Activity: With both ends included, repeat exactly the lines of the entries below from the one containing "Rudolf Steiner (32, 546)" down to the one containing "S.Weil e C.Campo (38, 482)", and no others.
--------------------------------
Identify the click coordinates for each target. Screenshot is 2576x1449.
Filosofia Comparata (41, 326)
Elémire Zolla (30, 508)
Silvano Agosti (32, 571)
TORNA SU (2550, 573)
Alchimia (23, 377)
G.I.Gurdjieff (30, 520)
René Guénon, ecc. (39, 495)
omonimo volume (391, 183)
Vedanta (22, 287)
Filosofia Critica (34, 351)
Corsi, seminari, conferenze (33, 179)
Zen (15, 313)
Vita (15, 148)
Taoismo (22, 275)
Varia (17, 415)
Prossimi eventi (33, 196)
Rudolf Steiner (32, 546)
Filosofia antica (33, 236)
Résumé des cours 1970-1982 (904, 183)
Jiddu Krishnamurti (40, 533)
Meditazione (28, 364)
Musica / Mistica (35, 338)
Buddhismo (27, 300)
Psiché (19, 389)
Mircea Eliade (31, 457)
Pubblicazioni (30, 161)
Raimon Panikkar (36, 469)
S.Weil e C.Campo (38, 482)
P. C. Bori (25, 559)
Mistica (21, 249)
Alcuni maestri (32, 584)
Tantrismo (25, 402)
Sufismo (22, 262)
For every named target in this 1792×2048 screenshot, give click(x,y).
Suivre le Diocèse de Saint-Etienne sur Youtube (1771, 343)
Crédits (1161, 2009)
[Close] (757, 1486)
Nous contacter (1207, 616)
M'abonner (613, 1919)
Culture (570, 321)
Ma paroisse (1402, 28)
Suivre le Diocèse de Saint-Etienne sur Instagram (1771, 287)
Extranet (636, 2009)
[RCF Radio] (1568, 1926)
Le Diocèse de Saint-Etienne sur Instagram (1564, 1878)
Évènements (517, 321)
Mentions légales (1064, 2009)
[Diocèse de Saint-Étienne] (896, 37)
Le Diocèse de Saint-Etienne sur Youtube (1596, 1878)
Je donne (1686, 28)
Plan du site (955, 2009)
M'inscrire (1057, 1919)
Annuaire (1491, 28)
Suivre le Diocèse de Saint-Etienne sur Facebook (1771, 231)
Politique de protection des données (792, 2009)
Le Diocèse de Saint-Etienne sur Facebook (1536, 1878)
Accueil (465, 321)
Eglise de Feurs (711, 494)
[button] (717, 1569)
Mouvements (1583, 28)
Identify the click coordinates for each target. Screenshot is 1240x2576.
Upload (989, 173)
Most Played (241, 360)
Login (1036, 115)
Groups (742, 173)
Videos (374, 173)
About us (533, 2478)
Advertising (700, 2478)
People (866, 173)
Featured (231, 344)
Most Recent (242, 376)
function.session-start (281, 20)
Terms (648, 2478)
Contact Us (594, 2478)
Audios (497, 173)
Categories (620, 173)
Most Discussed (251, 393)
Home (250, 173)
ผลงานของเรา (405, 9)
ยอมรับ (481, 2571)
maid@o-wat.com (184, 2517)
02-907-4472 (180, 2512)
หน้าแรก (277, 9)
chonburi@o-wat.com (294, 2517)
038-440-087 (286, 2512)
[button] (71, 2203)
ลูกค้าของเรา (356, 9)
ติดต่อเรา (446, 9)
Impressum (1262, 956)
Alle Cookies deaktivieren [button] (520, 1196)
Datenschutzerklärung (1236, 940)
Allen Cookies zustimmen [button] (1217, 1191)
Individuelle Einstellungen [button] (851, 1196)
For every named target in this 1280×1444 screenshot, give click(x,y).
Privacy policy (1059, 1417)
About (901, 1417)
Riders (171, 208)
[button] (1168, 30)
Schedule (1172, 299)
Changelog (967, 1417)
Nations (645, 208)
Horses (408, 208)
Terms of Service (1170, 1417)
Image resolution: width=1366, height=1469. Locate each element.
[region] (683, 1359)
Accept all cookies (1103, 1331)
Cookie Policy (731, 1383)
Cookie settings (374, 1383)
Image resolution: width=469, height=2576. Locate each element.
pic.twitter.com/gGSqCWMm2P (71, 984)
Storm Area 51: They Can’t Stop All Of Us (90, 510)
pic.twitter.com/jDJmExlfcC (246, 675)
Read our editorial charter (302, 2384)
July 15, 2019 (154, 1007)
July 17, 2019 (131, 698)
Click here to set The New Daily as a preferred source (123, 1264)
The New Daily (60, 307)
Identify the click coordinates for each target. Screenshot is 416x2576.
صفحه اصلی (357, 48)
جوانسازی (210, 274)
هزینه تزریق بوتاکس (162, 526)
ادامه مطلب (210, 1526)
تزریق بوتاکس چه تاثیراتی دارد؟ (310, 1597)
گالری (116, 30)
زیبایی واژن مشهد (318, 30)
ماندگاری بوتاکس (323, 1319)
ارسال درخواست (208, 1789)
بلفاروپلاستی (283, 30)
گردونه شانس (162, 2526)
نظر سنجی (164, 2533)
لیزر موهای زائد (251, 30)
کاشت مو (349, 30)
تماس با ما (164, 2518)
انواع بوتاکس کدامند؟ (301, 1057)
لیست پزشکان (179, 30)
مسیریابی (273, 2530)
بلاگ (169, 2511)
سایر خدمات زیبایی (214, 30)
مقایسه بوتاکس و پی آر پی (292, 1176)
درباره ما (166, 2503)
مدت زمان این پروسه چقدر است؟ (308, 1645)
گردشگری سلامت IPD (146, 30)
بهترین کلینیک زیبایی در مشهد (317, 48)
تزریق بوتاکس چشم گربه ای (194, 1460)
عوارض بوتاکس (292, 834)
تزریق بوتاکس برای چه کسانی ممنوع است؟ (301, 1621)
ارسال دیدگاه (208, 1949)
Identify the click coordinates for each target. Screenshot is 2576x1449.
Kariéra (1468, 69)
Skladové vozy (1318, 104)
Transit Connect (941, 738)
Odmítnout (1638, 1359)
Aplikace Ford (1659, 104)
--------------------------------
Result of this exercise:
Rudolf Steiner (32, 546)
Filosofia antica (33, 236)
Résumé des cours 1970-1982 (904, 183)
Jiddu Krishnamurti (40, 533)
Meditazione (28, 364)
Musica / Mistica (35, 338)
Buddhismo (27, 300)
Psiché (19, 389)
Mircea Eliade (31, 457)
Pubblicazioni (30, 161)
Raimon Panikkar (36, 469)
S.Weil e C.Campo (38, 482)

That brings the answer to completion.